Геннадий рассмеялся.
— Эх ты, Днепропетровск! — сказал он. — Ты думаешь, кто ходит в этот «Бункер» глядеть на натуральные бои? Среди членов клуба есть и из Госдумы, и из аппарата президента… мало ли кто! Да и, говорят, головной босс «Бункера» сам бывший генерал то ли КГБ, то ли ГРУ… черт их разберет! Так что даже если ты пойдешь в газету и подробно расскажешь об этом клубе, то ничего хорошего из этого не выйдет, а клуб никто не закроет. Говорю тебе откровенно, потому что ты теперь сама врастешь в эту структуру. Никуда не денешься.
— Но ведь… но ведь их убивают, — проговорила я. — Это же… в голове не укладывается. Почему никто не пойдет и не заявит в прокуратуру, что ли?
Гена посмотрел на меня с сожалением. Я подумала, что со своей игрой в «дурочку» начинаю немного переигрывать.

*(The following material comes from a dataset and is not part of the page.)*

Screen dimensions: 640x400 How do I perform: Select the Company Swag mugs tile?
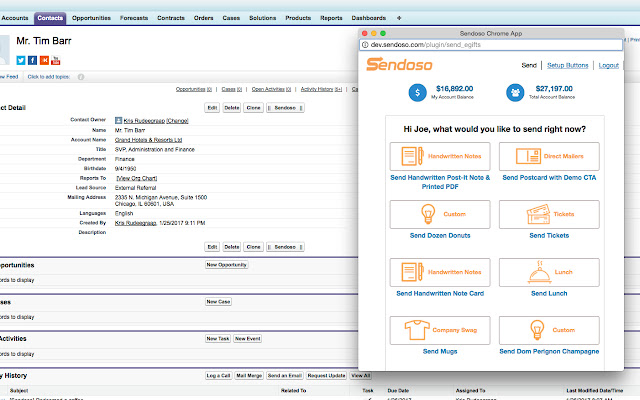[440, 330]
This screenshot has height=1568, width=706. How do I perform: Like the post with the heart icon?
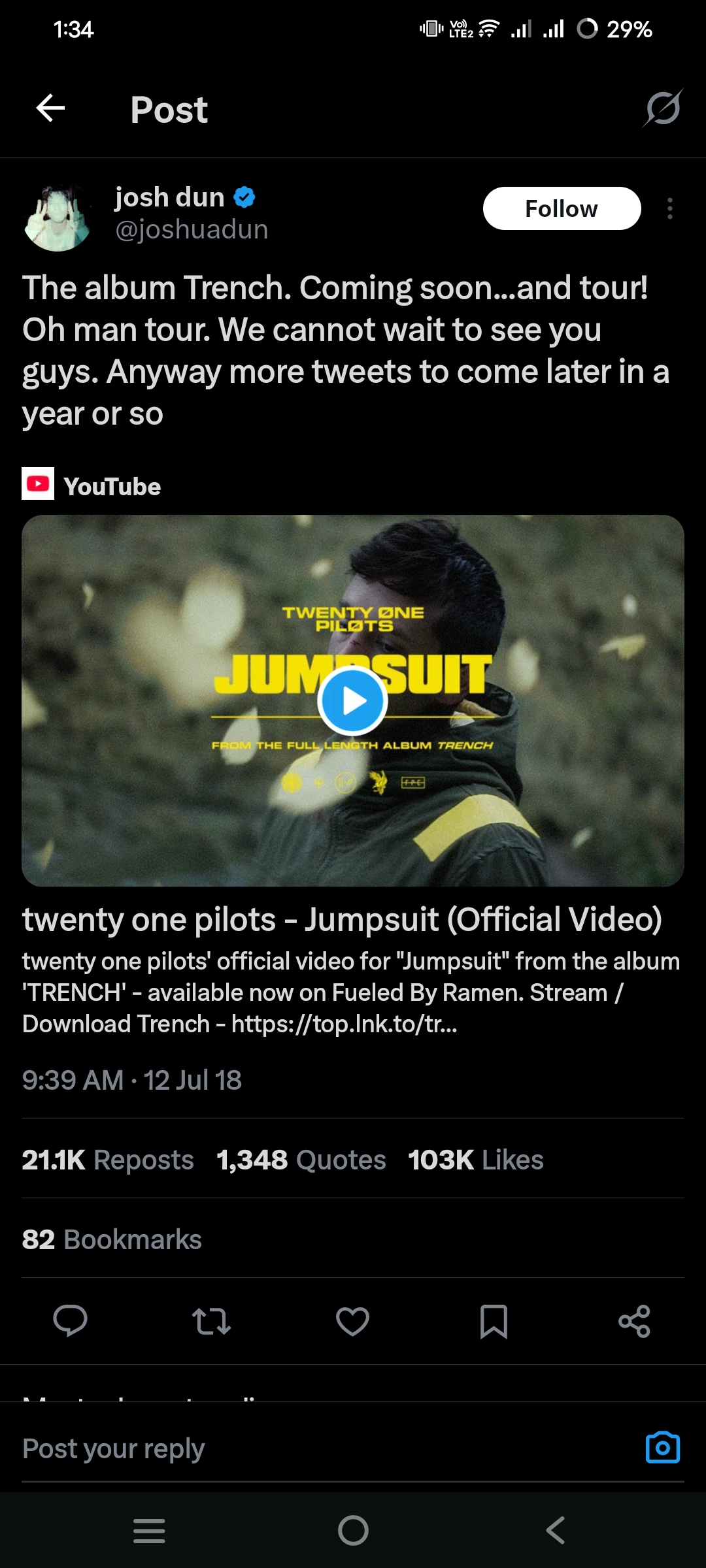[x=352, y=1321]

— А почему ты не пошла в прокуратуру? — понизив голос, спросил он. — Почему ты, получив халявную квартиру в центре города, подъемные плюс гарантии больших и скорых заработков, не пошла и никуда не заявила? Да потому, что лучшее, что тебе в таком разе светит, это аннулирование твоей регистрации и высылка обратно в твою «незалэжну Украину». Билет в одну сторону, шмат сала, деньги на постельное белье в вагоне и пинок под зад: езжай, дурочка, обратно до дому, до хаты. И прощай мечты о деньгах, о красивой жизни, о положении, о принце на белом коне и так далее. И еще хорошо, если тебя просто вышлют.
— А худшее? — спросила я.
— А о худшем я говорить не люблю. Я — оптимист, — заявил Гена. — Так что идем, драгоценная, приступим к тренировкам. Там, в зале, твоя группа тренируется. Отрабатывает приемы фехтования. Умеешь фехтовать?
— Немного, — сказала я.
— Сейчас проверим.
В группе, состоявшей примерно из пятнадцати девушек возрастом от восемнадцати до двадцати пяти, меня встретили более чем сдержанно, а одна из них пробормотала:
— Новое мясо привезли…
Кажется, я взглянула на нее довольно нелюбезно, потому что она, не меняя ни тона, ни выражения лица, добавила:
— А ты не обижайся, подруга. Мы все так друг друга зовем — «мясо». А то по имени как-то стремно. Мы и между собой-то стараемся не общаться. Нарочно ссоримся. Потому что подружишься, а назавтра тебя в распечатке поместят напротив этой подруги. И изволь!
— В распечатке? — переспросила я. — Как это?
— Узнаешь, — отрезала та, не пускаясь в дальнейшие объяснения.
Тренировка шла несколько часов, а потом я отправилась на новую свою квартиру. Здесь меня встретил включенный свет и шум воды. Да, мне же говорили, что подселят еще одну девушку. По всему видно, это она и есть.
Я вошла на кухню и увидела, что соседка, в новом вишневом халате, стоит у мойки и расправляется с грязной посудой.
— Привет, — сказала я. — Ты со мной жить будешь, да? Я — Лена.
Та обернулась и произнесла:
— А я знаю, что ты Лена. Уже знакомы.